Both Yasaburō and his wife were concerned about the Daishonin’s safety when he went to Itō to pray for the steward’s health. Yasaburō sent a messenger to the Daishonin at Itō with various offerings. The Izu Exile is the Daishonin’s reply.

“How can I help everyone become happy?” “How can I enable everyone to receive great benefits?” This is the Buddha’s constant thought. Nichiren Daishonin says that the benefits he receives will surely become the benefit of Funamori Yasaburo and his wife. The benefit that the votaries of the Lotus Sutra gain through their activities shall be shared by those who support them.

 A little more than a month after the Daishonin was exiled to Izu, Ito Hachiro Zaemon, the stewart of this district fell gravely ill. His symptoms were so severe that the Daishonin says he appeared that he would certainly die. All the powers and influence in the world cannot cure illness, or even extend one’s life for an hour. Wealth, status, worldly power, essentially count nothing in the face of the fundamental sufferings in life- birth, aging, sickness and death. To Nichiren Daishonin, the steward was a human being like anyone else; his suffering was no different from the sufferings of all living beings. But if the afflicted person does not believe in the mystic law then even the prayers of the Buddha will not accomplish anything. Buddhism is reason. Because the steward had evinced the degree of faith, the Daishonin with his immense compassion could cure him. The steward, having escaped death, greatly appreciated the Daishonin’s a concern for him and presented him with a wooden statue of Shakyamuni that fishermen had found at sea.

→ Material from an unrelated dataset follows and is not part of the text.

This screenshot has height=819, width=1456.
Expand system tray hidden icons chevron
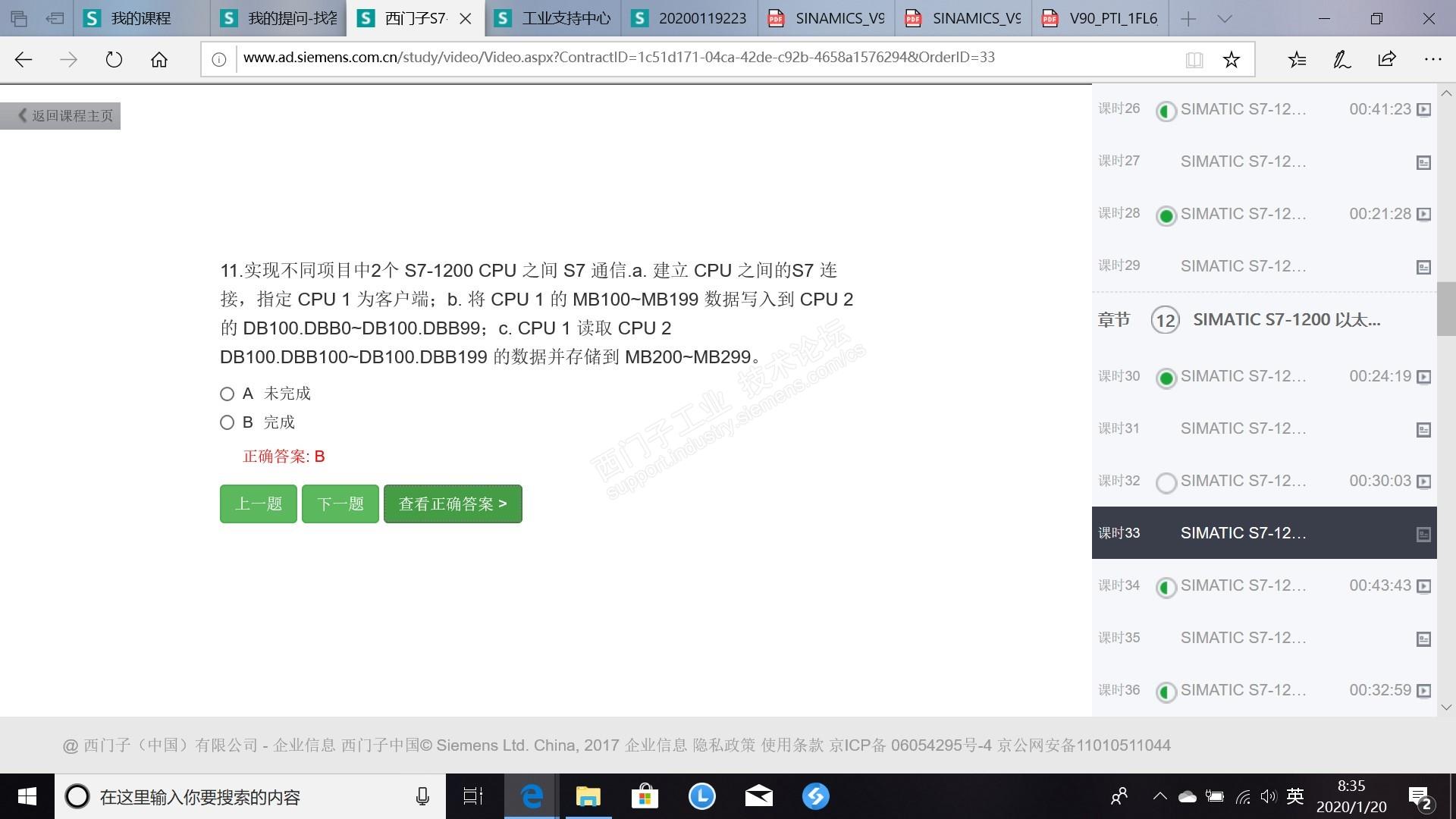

This passage clarifies that a Buddha’s acts are acts of compassion meant to awaken the nature of Buddha in every living thing. Our actions to awaken the nature of Buddha in others are therefore the compassionate actions of a Buddha. Buddhism teaches that the mind encompasses the entire universe. When we change our innermost state of mind, our whole being changes, and this affects the world in which we live. This is the teaching of the oneness of life and its environment, and the principle of a single life-moment possessing three thousand realms. This means that if more and more people start chanting with a determined prayer, even the most difficult of situations will change.

However, we should not think that once one has manifested the nature of Buddhahood that that condition will remain one’s dominant condition of life. The Ten Worlds always exist within life and when one ceases to maintain the environment that sustains the compassionate life of Buddha—chanting with faith, propagation and encouraging others, and study- then any one of the other Ten Worlds can become one’s dominent life conditions. When the Daishonin says in his writings that continuing faith is what leads to Buddhahood, he is saying that we must alaways have the attitude that this is the first and last moment of my life and practice. With this attitude we do not regard external factors such as years of practice, organizational position, or knowledge of buddhist theory as having real value in and of tehmselves. Rather, we view each moment as a fresh beginning. It is from this attitude of action that the external factors gain value.

It also clarifies that the difference between a Buddha and an ordinary person is in their ability to view the truth of the world. The choice of what view we use is ours, but as the Daishonin points out in the last sentences of this selection, it is only the view and action of the Buddha that can bring true happiness to ourselves and those around us.